Private vessels with weapons, firearms, or ammunition aboard: All firearms and/or weapons on board a private vessel must be declared to customs when entering the Turks and Caicos Islands. If you have firearms or weapons on board, it is recommended that prior to your arrival you have a completed list of all firearms and/or weapons on board and an exact count of ammunition to be attached to your Report Inward.
If remaining in the Turks and Caicos Islands for 24 hours or less you will be permitted to have your firearms and/or weapons on your boat, although you cannot remove them from the boat. Firearms, weapons, or ammunition of any kind must remain in a locked compartment on the vessel at all times.
When remaining in the Turks and Caicos for more than 24 hours with firearms and/or weapons on board, customs will remove them from the vessel and turn them over to the Royal Turks and Caicos Police Force to be held until departure. You must notify Customs at least 24 hours prior to your departure so that firearms and/or weapons can be returned to you in a timely manner.
In cases of an emergency which requires your departure by air, you must promptly notify the Customs Department and the Royal Turks and Caicos Police Force. Your firearm(s) and/or weapons will remain with the Royal Turks and Caicos Police Force until your return to the Islands and departure by your vessel.
If you fail to declare firearms and/or weapons accordingly you will be in illegal possession of such, a crime that is severely punishable under laws of the Turks and Caicos Islands.
Entering and exiting the TCIS with cash or negotiable instruments: If you or anyone traveling with you as a group takes out or brings into the Turks and Caicos Islands more than $10,000 (U.S. or foreign equivalent, or a combination of the two) in coin, currency or negotiable instruments such as a draft bill of exchange, debenture bonds of a company, script certificates to the bearer for shares or share warrants to the bearer, you are required by law to declare it to customs.
Entering and exiting the U.S. with cash or negotiable instruments: While it is legal to transport any amount of currency or other monetary instruments into or out of the United States, a traveler entering or exiting the U.S. with an amount exceeding USD $10,000 - or its foreign equivalent – must file with U.S. Customs and Border Protection (CBP) prior to departure FinCen Form 105, Report of International Transportation of Currency or Monetary Instruments.
According to the Currency and Foreign Transaction Reporting Act, if a traveler asks someone to carry currency or monetary instruments on his/her behalf and the full amount exceeds $10,000, then the traveler is required to report the total amount to CBP. This means that you may not give unreported money to any other individual to transport for you if the total amount exceeds $10,000 unless you declare you are the owner of the currency when going through customs.

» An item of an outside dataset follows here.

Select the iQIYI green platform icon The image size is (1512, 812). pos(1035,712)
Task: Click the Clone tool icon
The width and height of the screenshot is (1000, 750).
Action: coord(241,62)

Failure to declare the total amount of cash carried in or out of the Turks and Caicos Islands may lead to seizure of all cash or negotiable instruments and may subject you to legal proceedings and/or criminal prosecution.
Safety and Security
The threat of terrorism is low, but you should be aware of the global risk of indiscriminate terrorist attacks which could be in public areas, including places frequented by travelers.
To stay connected:
- Enroll in the Smart Traveler Enrollment Program so we can keep you up to date with important safety and security announcements.
- Follow the Bureau of Consular Affairs on Twitter and Facebook.
- Bookmark the Bureau of Consular Affairs website, which contains the current Travel Warnings and Travel Alerts as well as the Worldwide Caution.
- In the event of an emergency, contact us at 1-888-407-4747 toll-free within the U.S. and Canada, or via a regular toll line, 1-202-501-4444, from other countries.
- Take some time before traveling to consider your personal security and checking for useful tips for traveling safely abroad.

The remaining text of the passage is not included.